Des dizaines de milliers d’enseignant(e)s, dont le Teachers Syndicate of Lebanon (TSL) et la Ligue des professeurs de l’enseignement secondaire public du Liban (LPESPL), membres de l’IE, ont organisé une grève nationale le 15 décembre. Ils menacent d’étendre leur action si le gouvernement ne propose pas une meilleure augmentation des salaires.

À Beyrouth, la capitale, les enseignant(e)s d’écoles privées et publiques ont marché côte à côte, toutes tendances politiques confondues. Cela souligne l’unité et l’indépendance de l’initiateur de la marche, le Comité de coordination des syndicats d’enseignants.

Sur les calicots fleurissaient des slogans anti-gouvernementaux ainsi que les revendications des grévistes. « Dirigeant(e)s, gouvernement : la situation des enseignant(e)s est honteuse ! Inflation en hausse, coût de la vie en hausse mais hausse des salaires ridicule ! Pourquoi jouez-vous avec l’avenir de l’enseignement ? », scandaient les enseignant(e)s.
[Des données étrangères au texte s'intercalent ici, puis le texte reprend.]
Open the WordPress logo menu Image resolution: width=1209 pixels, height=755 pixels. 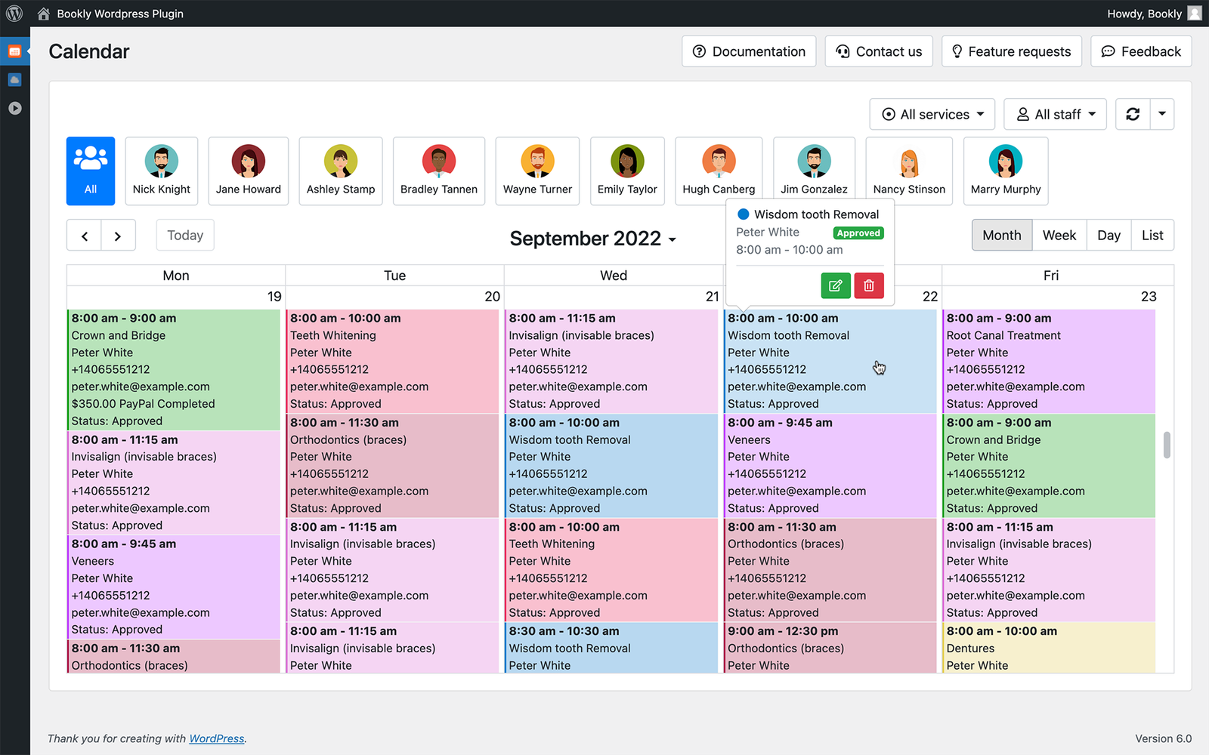click(x=14, y=14)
Hanna Gharib, Président de la LPESPL, explique les motifs de la grève: « Nous faisons grève pour condamner la décision du gouvernement et mettre celles et ceux qui l’ont prise devant leurs responsabilités. Nous leur demandons de revoir cette décision pour nous et pour le peuple libanais. »
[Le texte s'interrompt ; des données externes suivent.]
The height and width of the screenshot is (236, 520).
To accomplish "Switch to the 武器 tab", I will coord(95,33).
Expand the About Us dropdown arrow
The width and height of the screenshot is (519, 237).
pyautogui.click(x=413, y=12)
« Cette décision ne devrait pas connaître un meilleur sort que la précédente. Nous allons torpiller la seconde comme nous l’avons fait pour la première, grâce à l’unité de notre syndicat », poursuit Hanna Gharib, faisant référence à la précédente augmentation salariale approuvée par le gouvernement en octobre. Le Comité de coordination des syndicats d’enseignants s’était opposé à cette mesure, finalement rejetée par le Conseil de la Shura libanaise.

 « Nos salaires ont été amputés de plus de 80% depuis 1996. Nous demandons simplement que l’on nous rende une partie de notre pouvoir d’achat », s’exclamait l’un des manifestants, un professeur de sociologie qui n’a pas hésité à parcourir la longue distance qui sépare Beyrouth de son village du Sud.

Faisant écho à cela, Hannah Gharib a plaidé pour une augmentation des salaires conformément aux revendications des syndicats d’enseignants, à savoir un pourcentage sur les parts des salaires: « ‘Oui’ à l’égalité, la justice et la non-discrimination qui supprime tout désaccord entre le personnel, les enseignant(e)s et les enseignants et les travailleuses et les travailleurs. ‘Non’ aux hausses du coût de la vie que l’on permet et qui ont grignoté l’augmentation salariale avant même son introduction. ‘Oui’ à une augmentation de salaire qui corresponde à la hausse de l’inflation depuis 1996 (plus de 100%). » Parallèlement, il a plaidé pour une amélioration des soins de santé pour les enseignant(e)s et la promotion de l’enseignement dans les écoles publiques.

Nehme Mahfoud, Président du TSL, a mis le gouvernement au défi : « Si une telle foule ne sensibilise pas le gouvernement ni le Premier ministre, nous sommes en droit de penser que le gouvernement ne représente pas le peuple libanais. »

M. Mahfoud a également promis d’intenter des actions en justice contre les directeurs/trices d’école qu’il accuse de menacer de fusiller les enseignant(e)s en grève. Et de conclure : « Soit le Premier Ministre écoute la souffrance de ces gens et relance les négociations [sur les augmentations salariales], soit toutes les rues de Beyrouth risquent d’être encore souvent envahies par la foule. »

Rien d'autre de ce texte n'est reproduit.